Nemertean and phoronid genomes reveal lophotrochozoan evolution and the origin of bilaterian heads

• Published in: Nature ecology & evolution Vol. 2; no. 1; pp. 141 - 151
• Main Authors: Luo, Yi-Jyun, Kanda, Miyuki, Koyanagi, Ryo, Hisata, Kanako, Akiyama, Tadashi, Sakamoto, Hirotaka, Sakamoto, Tatsuya, Satoh, Noriyuki
• Format: Journal Article
• Language: English
• Published: London Nature Publishing Group UK 01.01.2018; Nature Publishing Group
• Subjects: 631/181/2474; 631/181/757; 631/208/212/748; Animals; Biological and Physical Anthropology; Biological Evolution; Biomedical and Life Sciences; Conserved sequence; Ecology; Evolution; Evolution, Molecular; Evolutionary Biology; Flatworms; Gene families; Genes; Genome; Genomes; Head - anatomy & histology; Innate immunity; Invertebrates; Invertebrates - anatomy & histology; Invertebrates - genetics; Leeches; Life Sciences; Nematodes; Nemertea; Paleontology; Phoronida; Phylogeny; Snails; Toxins; Vertebrates; Worms; Zoology
• ISSN: 2397-334X; 2397-334X
• DOI: 10.1038/s41559-017-0389-y

Nemerteans (ribbon worms) and phoronids (horseshoe worms) are closely related lophotrochozoans—a group of animals including leeches, snails and other invertebrates.

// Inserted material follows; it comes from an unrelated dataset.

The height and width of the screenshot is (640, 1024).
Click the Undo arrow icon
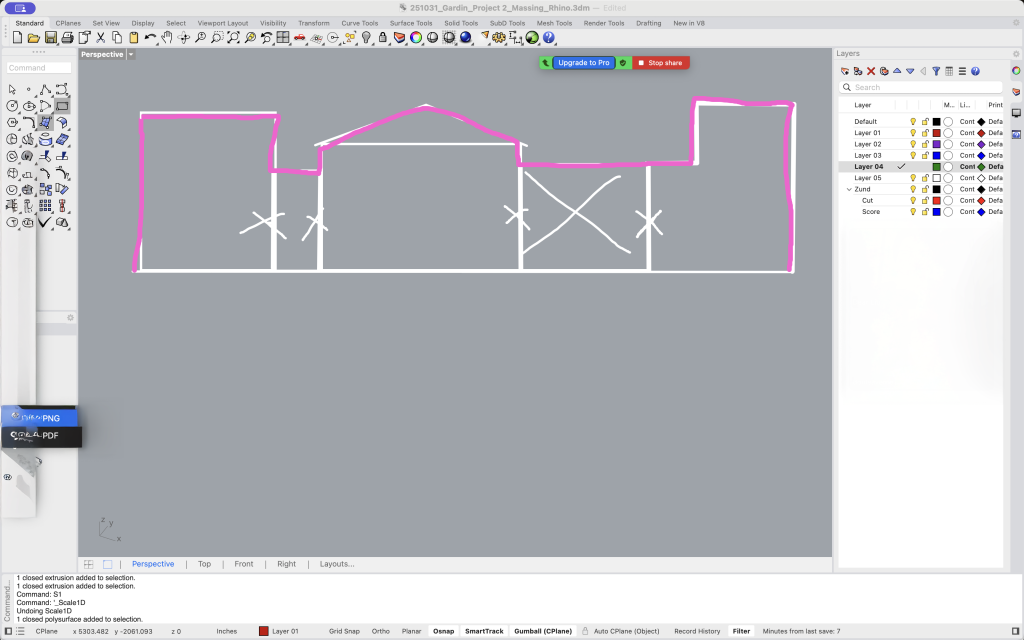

Lophotrochozoans represent a superphylum that is crucial to our understanding of bilaterian evolution. However, given the inconsistency of molecular and morphological data for these groups, their origins have been unclear. Here, we present draft genomes of the nemertean Notospermus geniculatus and the phoronid Phoronis australis , together with transcriptomes along the adult bodies. Our genome-based phylogenetic analyses place Nemertea sister to the group containing Phoronida and Brachiopoda. We show that lophotrochozoans share many gene families with deuterostomes, suggesting that these two groups retain a core bilaterian gene repertoire that ecdysozoans (for example, flies and nematodes) and platyzoans (for example, flatworms and rotifers) do not. Comparative transcriptomics demonstrates that lophophores of phoronids and brachiopods are similar not only morphologically, but also at the molecular level. Despite dissimilar head structures, lophophores express vertebrate head and neuronal marker genes. This finding suggests a common origin of bilaterian head patterning, although different heads evolved independently in each lineage. Furthermore, we observe lineage-specific expansions of innate immunity and toxin-related genes. Together, our study reveals a dual nature of lophotrochozoans, where conserved and lineage-specific features shape their evolution. The authors sequence genomes of one nemertean and one phoronid and show that the two are closely related lophotrochozoans. Their data also support a common origin of bilaterian head patterning.